**Exercise aim**. Find the line that contains "Task: Click the '오후 5:20' time under '전송됨'" in the entries below. Restate it and every line after it, word for word, with no pictures.

**Records shown**.
- Opening Delimiter -
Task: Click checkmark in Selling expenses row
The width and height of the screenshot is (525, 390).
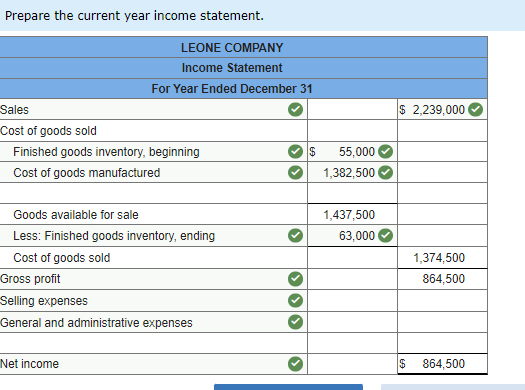Action: tap(295, 300)
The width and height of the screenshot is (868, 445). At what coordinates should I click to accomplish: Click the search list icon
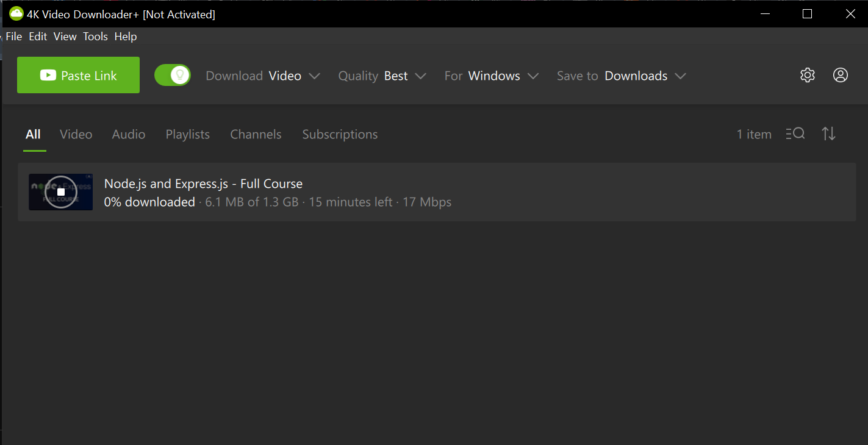click(795, 134)
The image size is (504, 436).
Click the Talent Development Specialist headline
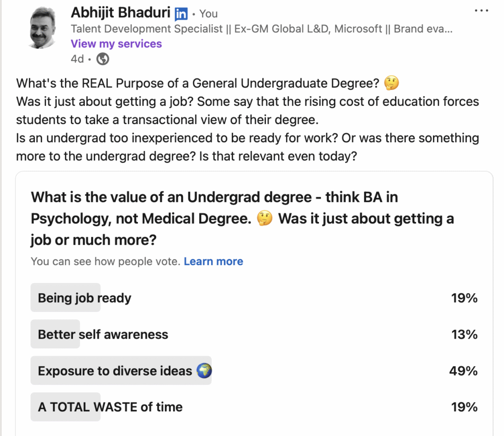(261, 29)
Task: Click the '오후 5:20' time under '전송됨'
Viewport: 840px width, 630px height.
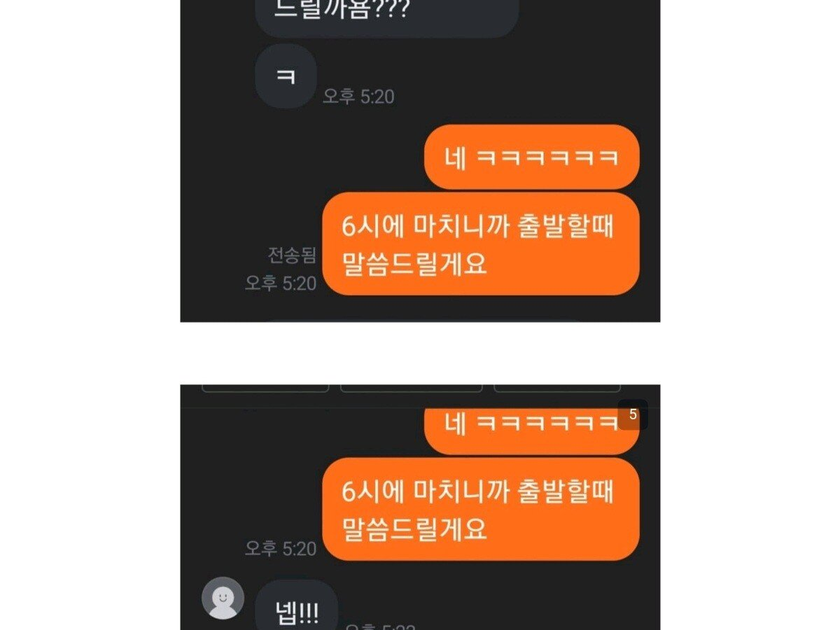Action: point(281,284)
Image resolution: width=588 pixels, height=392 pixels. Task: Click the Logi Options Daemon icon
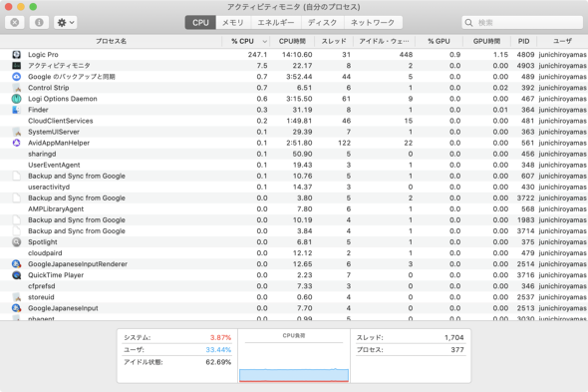click(16, 99)
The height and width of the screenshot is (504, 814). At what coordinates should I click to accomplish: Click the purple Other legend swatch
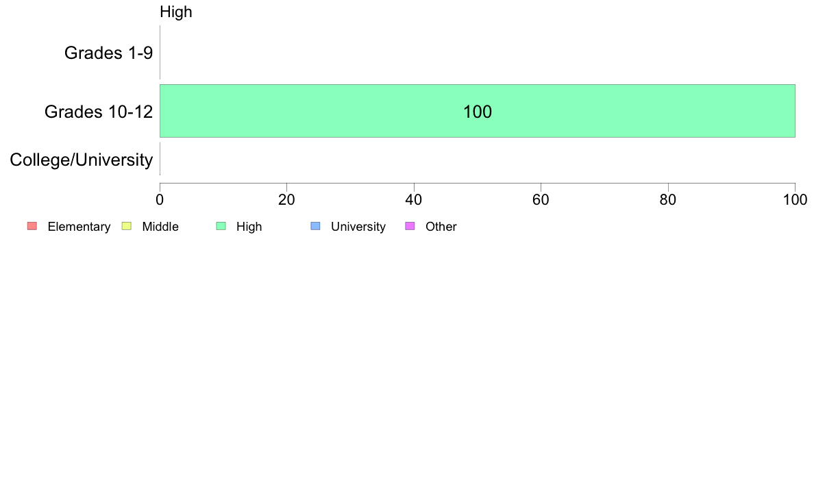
- Closing Delimiter -
**Written solution**.
Task: Click the '오후 5:20' time under '전송됨'
Viewport: 840px width, 630px height.
Action: point(281,284)
Image resolution: width=588 pixels, height=392 pixels. Task: Click the Logi Options Daemon icon
click(16, 99)
The height and width of the screenshot is (504, 814). At what coordinates should I click to accomplish: Click the purple Other legend swatch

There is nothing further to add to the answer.